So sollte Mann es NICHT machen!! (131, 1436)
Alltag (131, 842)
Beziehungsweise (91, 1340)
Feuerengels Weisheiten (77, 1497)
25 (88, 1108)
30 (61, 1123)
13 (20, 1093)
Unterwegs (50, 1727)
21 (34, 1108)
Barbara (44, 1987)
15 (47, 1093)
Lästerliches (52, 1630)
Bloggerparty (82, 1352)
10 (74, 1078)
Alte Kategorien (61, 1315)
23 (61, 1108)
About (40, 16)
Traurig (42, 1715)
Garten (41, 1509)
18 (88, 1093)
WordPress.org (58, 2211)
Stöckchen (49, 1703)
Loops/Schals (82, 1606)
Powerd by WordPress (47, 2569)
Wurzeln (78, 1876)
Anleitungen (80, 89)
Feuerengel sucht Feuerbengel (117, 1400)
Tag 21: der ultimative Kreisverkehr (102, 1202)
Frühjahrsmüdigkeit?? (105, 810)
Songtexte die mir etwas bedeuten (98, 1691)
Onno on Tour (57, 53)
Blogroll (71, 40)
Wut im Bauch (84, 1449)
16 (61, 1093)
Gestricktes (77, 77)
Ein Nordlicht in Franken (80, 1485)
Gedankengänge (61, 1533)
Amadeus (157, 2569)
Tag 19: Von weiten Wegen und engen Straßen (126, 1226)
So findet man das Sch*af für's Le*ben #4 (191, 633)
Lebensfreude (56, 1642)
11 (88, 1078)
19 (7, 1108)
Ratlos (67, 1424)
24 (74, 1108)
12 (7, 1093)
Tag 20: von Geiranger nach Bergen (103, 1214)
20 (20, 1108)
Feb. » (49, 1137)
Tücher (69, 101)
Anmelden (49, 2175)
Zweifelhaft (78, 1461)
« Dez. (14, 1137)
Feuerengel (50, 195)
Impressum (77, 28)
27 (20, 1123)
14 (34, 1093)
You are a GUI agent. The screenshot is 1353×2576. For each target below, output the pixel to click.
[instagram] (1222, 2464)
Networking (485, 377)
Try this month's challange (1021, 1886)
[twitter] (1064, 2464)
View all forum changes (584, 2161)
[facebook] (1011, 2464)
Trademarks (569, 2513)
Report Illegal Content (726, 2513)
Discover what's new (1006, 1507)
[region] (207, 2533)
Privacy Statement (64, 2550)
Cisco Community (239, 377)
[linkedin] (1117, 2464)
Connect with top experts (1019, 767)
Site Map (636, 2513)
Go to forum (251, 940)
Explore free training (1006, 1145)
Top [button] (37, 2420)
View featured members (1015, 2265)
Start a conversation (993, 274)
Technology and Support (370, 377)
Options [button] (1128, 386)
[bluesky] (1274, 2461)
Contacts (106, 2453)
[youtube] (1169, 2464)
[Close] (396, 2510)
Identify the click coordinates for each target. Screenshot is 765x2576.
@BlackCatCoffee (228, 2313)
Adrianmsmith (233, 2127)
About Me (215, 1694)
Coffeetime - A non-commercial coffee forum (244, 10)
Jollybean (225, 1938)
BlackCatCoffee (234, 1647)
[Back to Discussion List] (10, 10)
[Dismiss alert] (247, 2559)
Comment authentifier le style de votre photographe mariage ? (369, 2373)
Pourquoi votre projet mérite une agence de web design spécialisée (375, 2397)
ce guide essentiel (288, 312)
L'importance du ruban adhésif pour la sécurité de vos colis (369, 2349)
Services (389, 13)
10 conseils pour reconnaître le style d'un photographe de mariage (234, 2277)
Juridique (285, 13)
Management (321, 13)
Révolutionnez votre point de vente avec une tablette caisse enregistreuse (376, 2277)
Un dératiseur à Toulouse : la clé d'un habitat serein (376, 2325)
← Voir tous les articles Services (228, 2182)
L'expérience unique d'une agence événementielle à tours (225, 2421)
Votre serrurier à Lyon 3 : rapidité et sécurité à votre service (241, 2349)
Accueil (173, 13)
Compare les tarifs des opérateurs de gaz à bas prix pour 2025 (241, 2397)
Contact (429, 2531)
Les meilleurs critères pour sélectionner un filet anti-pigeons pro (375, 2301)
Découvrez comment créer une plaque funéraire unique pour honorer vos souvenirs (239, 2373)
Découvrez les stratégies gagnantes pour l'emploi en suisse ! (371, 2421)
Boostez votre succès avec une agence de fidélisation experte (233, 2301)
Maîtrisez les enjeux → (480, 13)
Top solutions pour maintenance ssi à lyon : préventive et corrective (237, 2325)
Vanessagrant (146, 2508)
################
→ **Your objective**: Copy back the listing above exactly, but only from the line with "Explore free training (1006, 1145)" through the line with "Identify the click", both ends included.

→ **Task output**:
Explore free training (1006, 1145)
Top [button] (37, 2420)
View featured members (1015, 2265)
Start a conversation (993, 274)
Technology and Support (370, 377)
Options [button] (1128, 386)
[bluesky] (1274, 2461)
Contacts (106, 2453)
[youtube] (1169, 2464)
[Close] (396, 2510)
Identify the click coordinates for each target. Screenshot is 765x2576.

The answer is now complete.